Bir sorununuzu anlatmaya başlayın; anında anne ve babayla ilişkinize, çocukluğunuza iner. Mutlaka oradan bir yara çıkar; nettir bu, değişmez. Erbil’in annesiyle ilgili anlattıkları da tam buna denk geliyor. Annesi tarafından terkedilmiş, sevgi alamamış. Dolayısıyla sevilme ihtiyacı çok yüksek. Kadınlarla ilişkisine de yansıyor bu durum.
Davranış Bilimleri Uzmanı Aşkım Kapışmak’ın konuya dair söyledikleri şu; “Şimdi anladınız mı Erbil’in evliliklerinin yürümemesinin ama ayrılsa da eski eşleri ile arasının iyi olmasının sebebini? Anne bir insanın hayatında en önemli faktör. Fark etmeden yaptıkları pek çok davranış, çocukta kalıcı hasarlara neden olabiliyor. Bir insanı çözmek isterseniz annesine bakın. Çünkü yaşamla bağ, anneyle başlıyor” diyor. O kadar doğru ki.
Anneyle yaşanan travmalar, çok travmatik ilişkiler yaşatıyor gerçekten de... “Beni öpme, muhtemelen annemden sevgi görmediğim için, sen bunu yaptığında kötü oluyorum” diyen adamlar tanıdım. Bu yüzden bilerek ya da bilmeyerek hayatındaki kadınlara intikamını alırcasına kötü davranan, onu ezmeye çalışan, yok sayan, eleştiren, sevse bile kalkanlarını kaldıran adamlar.
Anneyle yaşadığı ilişkiye göre kişilik geliştiriyorlar aslında. O yüzden Aşkım Kapışmak’ın şu sözlerini de iliştirmek isterim bu yazıya: “Anne adaylarına rica ediyorum, kendinizle çalışmadan anne olmayın. Kişilik yapınız, duygu durumunuz, geçmiş deneyimleriniz anne olmaya uygun mu? Değilse, evleneceğiniz kişi de doğru eş değildir. Sonuç, travmatik çocuklar. Kimsenin buna hakkı yok.

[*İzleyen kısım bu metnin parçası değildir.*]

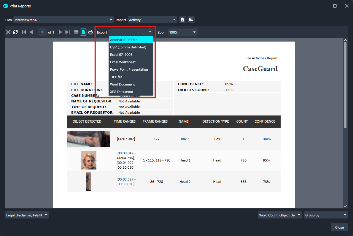Click the printer icon
353x236 pixels.
coord(90,32)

Anne baba ehliyeti şart.” Ve yine uzmanından tavsiye: “Bu travmalar, profesyonel bir süreçle çözülmezse, bununla baş edilemez. Kişi, kendine de, hayatına soktuğu kişiye de mutsuzluk yükler...” Özetle, bu cesur açıklamaları dedikodu için değil, anlamak, öğrenmek için okuyun derim.